■ Document text
++++++

Today is a slightly daunting anniversary for me. In my first speech as Culture Secretary last year, I quoted Grayson Perry speaking about the…
Today is a slightly daunting anniversary for me. In my first speech as Culture Secretary last year, I quoted Grayson Perry speaking about the 10,000 hours it takes to achieve excellence in any field.
He might want to revise that to 20, 30 or 40,000 hours in my case because as of today, I have actually been doing this job for…10,000 hours.
George Osborne and I both have Grayson Perrys hanging in our offices, courtesy of the wonderful Government Art Collection. Mine is called “Map of Nowhere” and is full of cryptic comments that taunt me on a daily basis. Like the man whispering in the Roman Emperor’s ear, one comment reads: “Got above ourselves have we?” Another warns me to avoid “catastrophic optimism.” Yet another of “the sadness of the excessively logical”.
So, avoiding Grayson’s elephant traps, what I want to do today is reflect back on the last year and see what lessons can be learned going forward.
The year to date
**Looking back first, two things strike me. The first is the scale of the financial crisis we have had to face. The second is the extraordinary resilience with which the arts and heritage sector has responded.
I didn’t become Culture Secretary to cut arts budgets.
Withdrawing funding from CABE and Creative Partnerships wasn’t something I’d have chosen to do.

++++++

■ Given information
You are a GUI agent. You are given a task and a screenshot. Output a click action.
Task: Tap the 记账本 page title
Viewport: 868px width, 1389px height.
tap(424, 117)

++++++

■ Actions to take
#1 Condense the paragraph of the Culture Secretary's speech that begins "George Osborne and I both" into a short bulleted list that keeps its main facts.
#2 In the Culture Secretary's speech, how many hours does the speaker say they have spent in the job as of that day?

■ Answers below
#1
- George Osborne and the speaker both have works by Grayson Perry in their offices, on loan from the Government Art Collection.
- The speaker's piece is titled "Map of Nowhere" and is full of cryptic comments.
- One comment asks, "Got above ourselves have we?"
- Another warns against "catastrophic optimism."
- A third mentions "the sadness of the excessively logical".

#2 10,000 hours.